Why Representation on Council Matters

Why Representation on Council Matters

Our lived experiences shape every decision we make. None of us are ever completely rational, and none of us have the whole picture.
We need leadership that can:

  • *listen deeply to the experiences of others,
  • *believe others when they share their experience (especially if it's different from ours),
  • *recognize that we have blind spots, and have some humility when they are pointed out
  • *seek out different perspectives and recognize and elevate leadership that shows up, even if it's not what we expected
  • *give others credit, appreciate, recognize and amplify their contributions

No one group has a monopoly on these skills or doing this work, but representation matters.  Reflecting the broad perspectives and experiences of our communities at decision making tables increases everyone's capacity for this kind of leadership and makes for much better decisions

Too often, people from marginalized or equity seeking communities:

  • *are dismissed and discounted.
  • *spend more time managing other people's emotions and reactions.
  • *work harder, for longer, for less (or no) pay and less credit
  • *have more knowledge and more experience, before being taken seriously.

◆ GIVEN DATA:

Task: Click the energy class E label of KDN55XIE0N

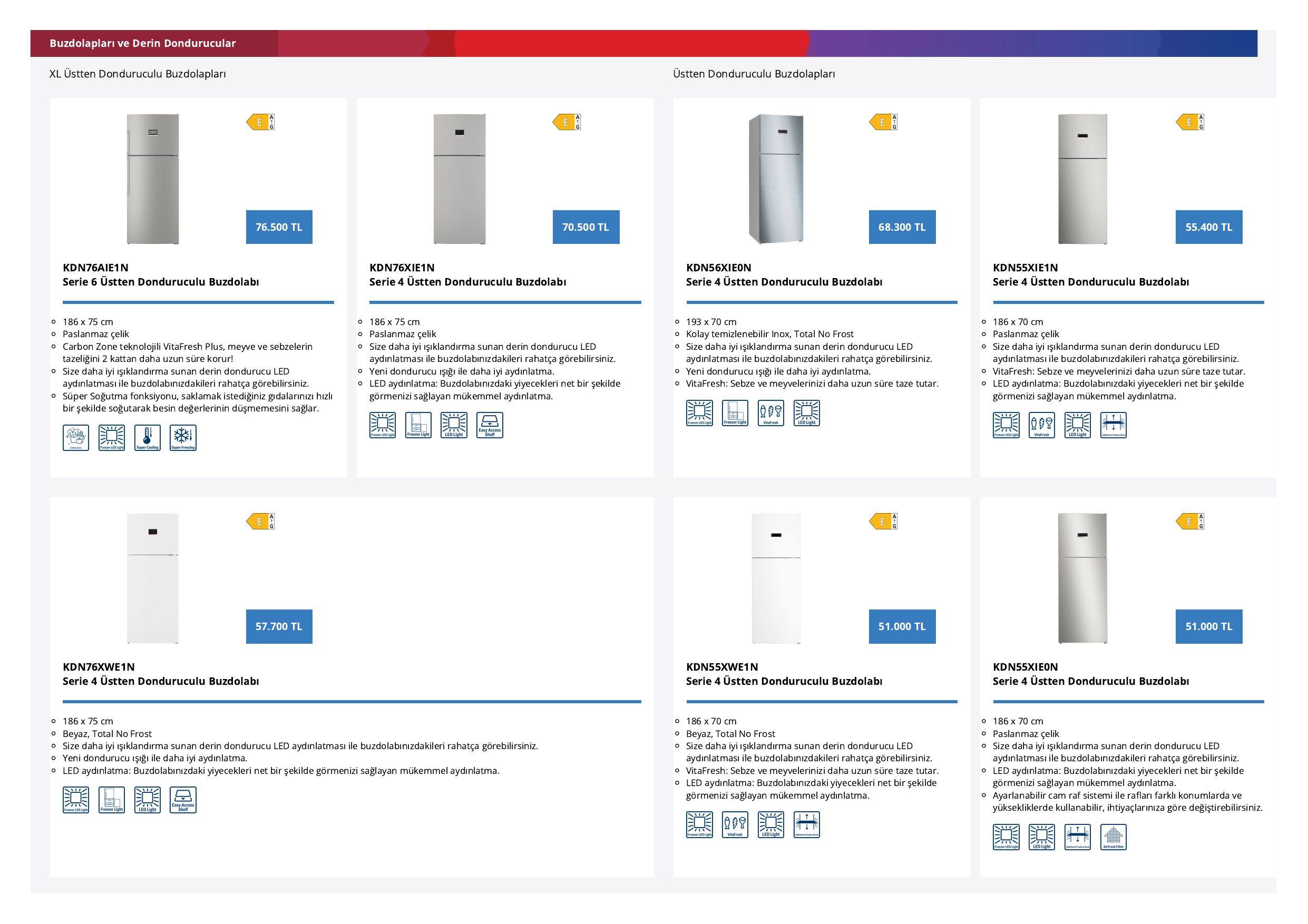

◆ EXERCISE DETAILS:
Write out the whole text on why representation on council matters, word for word.

◆ ANSWER FOR THIS EXERCISE:
Why Representation on Council Matters

Why Representation on Council Matters

Our lived experiences shape every decision we make. None of us are ever completely rational, and none of us have the whole picture.
We need leadership that can:

  • *listen deeply to the experiences of others,
  • *believe others when they share their experience (especially if it's different from ours),
  • *recognize that we have blind spots, and have some humility when they are pointed out
  • *seek out different perspectives and recognize and elevate leadership that shows up, even if it's not what we expected
  • *give others credit, appreciate, recognize and amplify their contributions

No one group has a monopoly on these skills or doing this work, but representation matters.  Reflecting the broad perspectives and experiences of our communities at decision making tables increases everyone's capacity for this kind of leadership and makes for much better decisions

Too often, people from marginalized or equity seeking communities:

  • *are dismissed and discounted.
  • *spend more time managing other people's emotions and reactions.
  • *work harder, for longer, for less (or no) pay and less credit
  • *have more knowledge and more experience, before being taken seriously.